About this task: Filter the entries for the string "Given". Copy each line that has it.
=== Data for review ===
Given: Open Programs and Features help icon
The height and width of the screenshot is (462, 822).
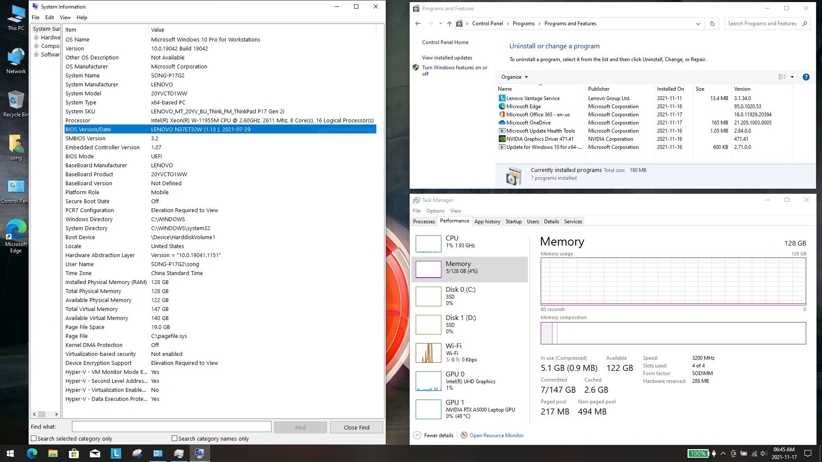Looking at the screenshot, I should 806,77.
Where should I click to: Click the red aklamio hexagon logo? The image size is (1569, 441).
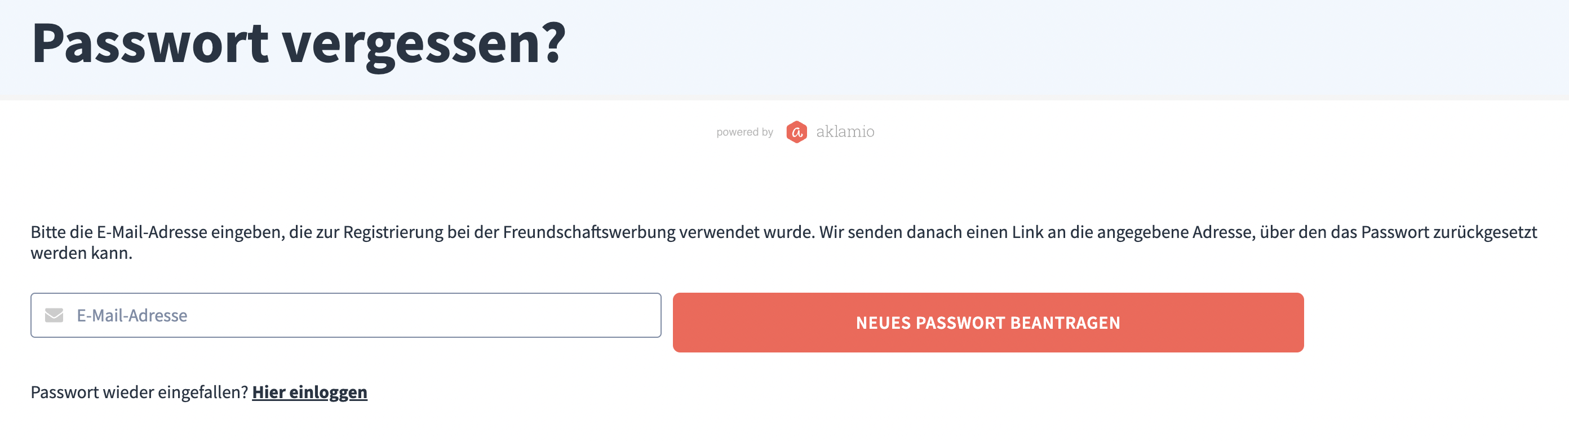point(797,132)
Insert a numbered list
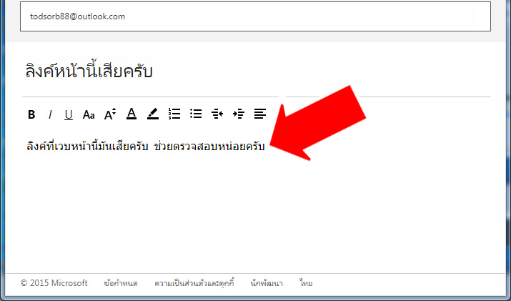Screen dimensions: 511x301 point(174,114)
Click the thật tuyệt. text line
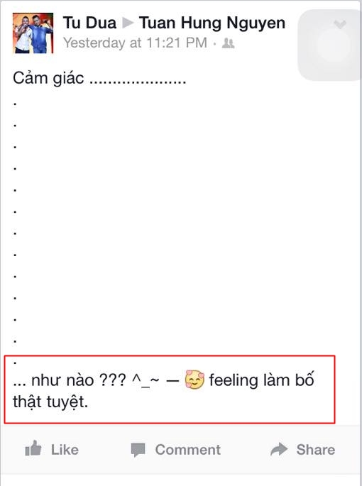The image size is (362, 486). 50,402
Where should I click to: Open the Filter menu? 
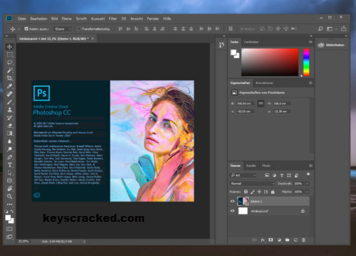point(113,19)
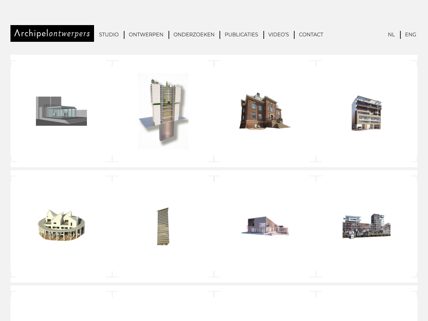Image resolution: width=428 pixels, height=321 pixels.
Task: Switch language to ENG
Action: pos(410,35)
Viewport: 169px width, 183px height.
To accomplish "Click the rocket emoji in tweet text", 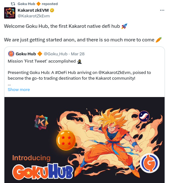I will coord(124,26).
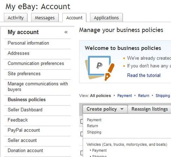Select Payment under the Vehicles section
The height and width of the screenshot is (157, 171).
(x=99, y=151)
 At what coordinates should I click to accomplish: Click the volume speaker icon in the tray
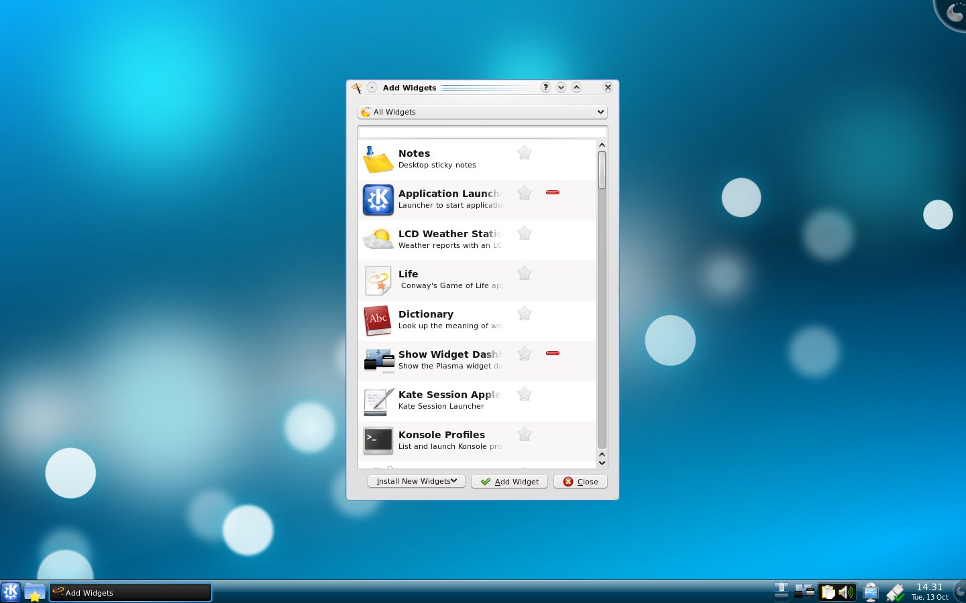coord(846,592)
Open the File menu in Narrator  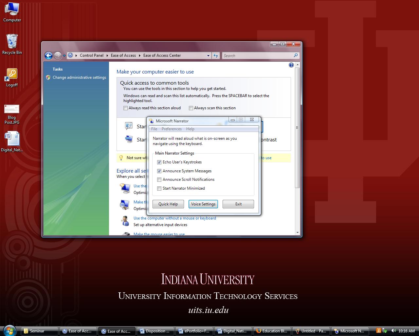[x=154, y=129]
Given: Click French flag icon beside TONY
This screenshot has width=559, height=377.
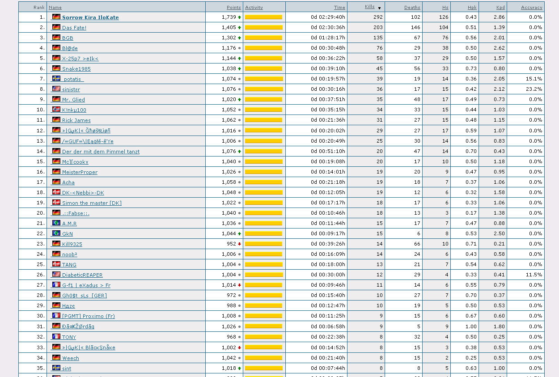Looking at the screenshot, I should [x=56, y=337].
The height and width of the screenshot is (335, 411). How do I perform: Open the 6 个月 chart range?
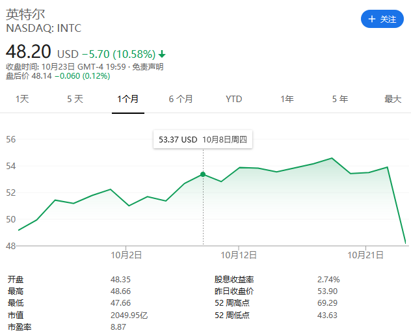pos(181,99)
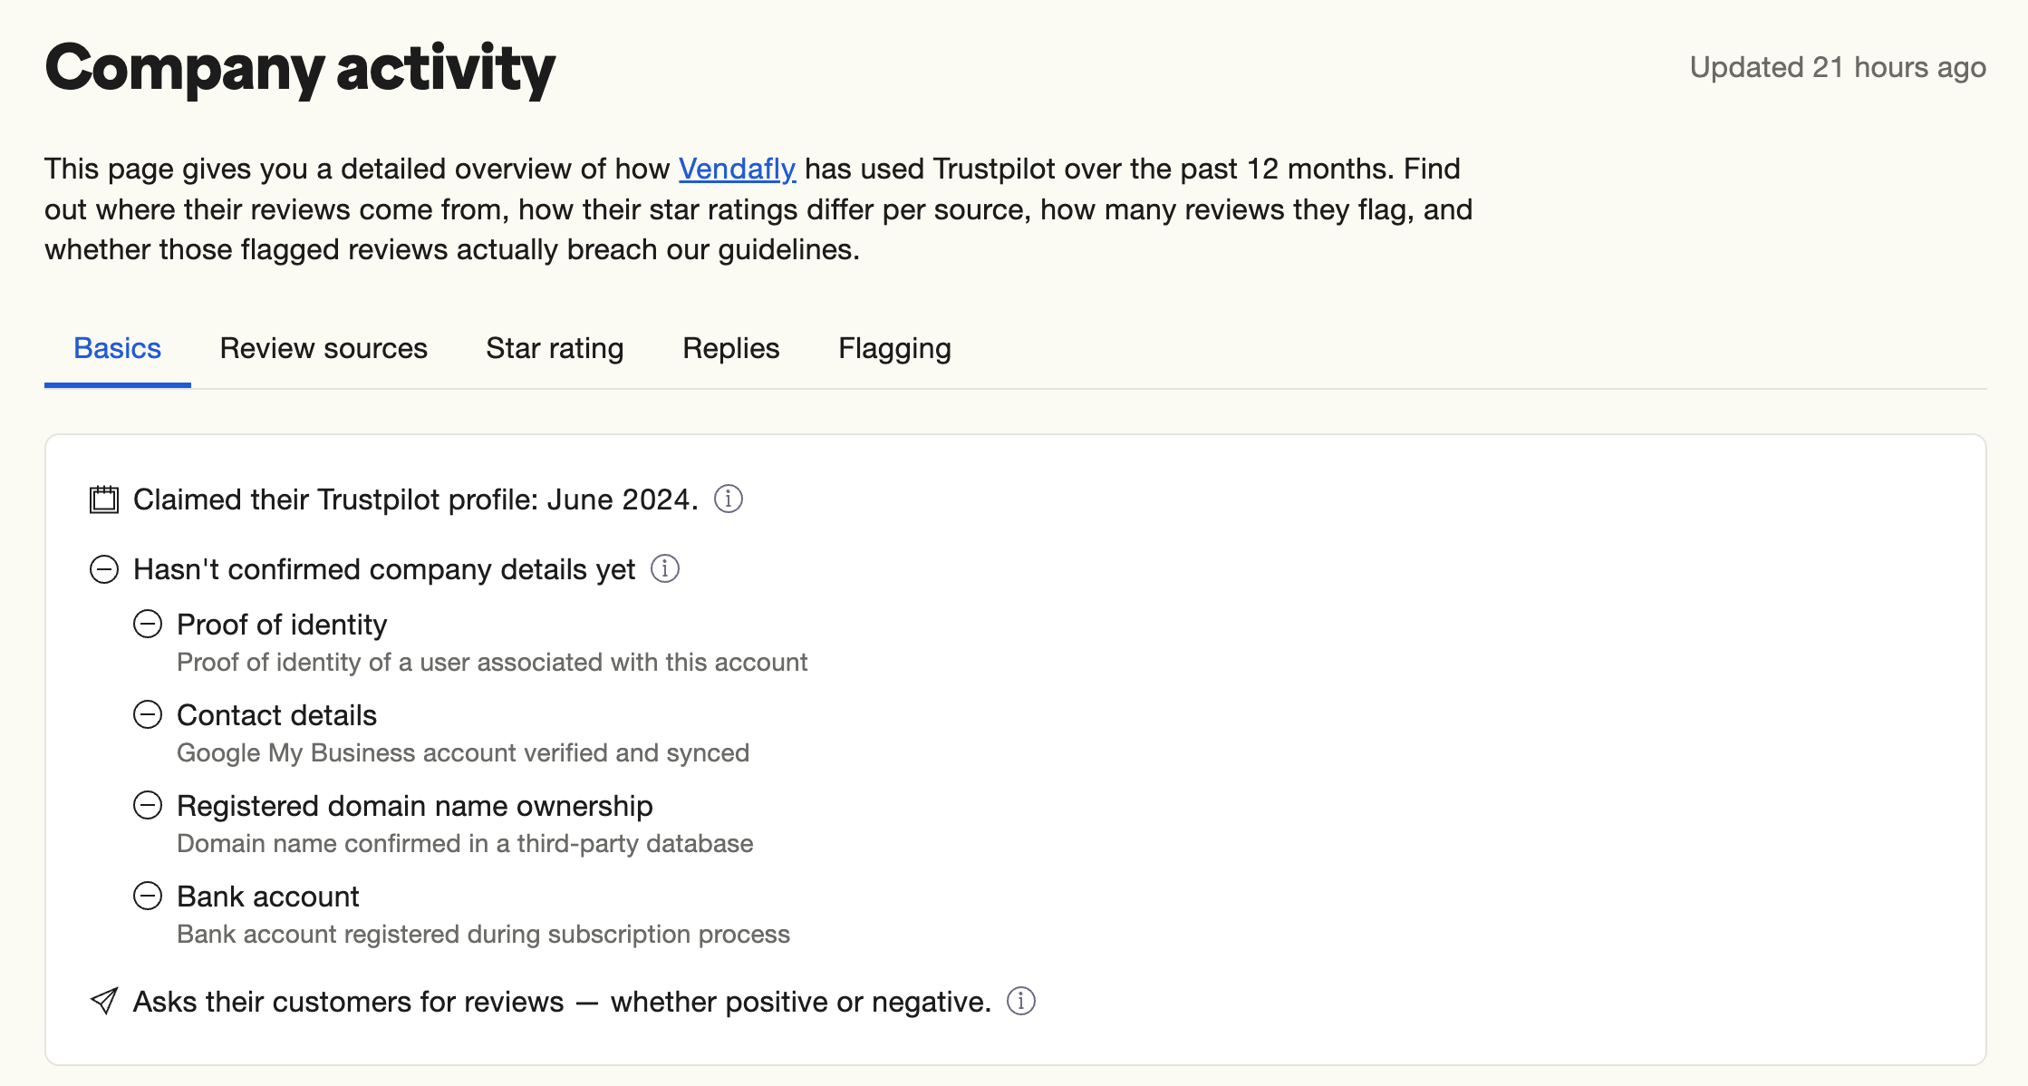Follow the Vendafly company link
The image size is (2028, 1086).
point(737,169)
===
Exercise response:
Given: Open Programs and Features help icon
Given: Click French flag icon beside TONY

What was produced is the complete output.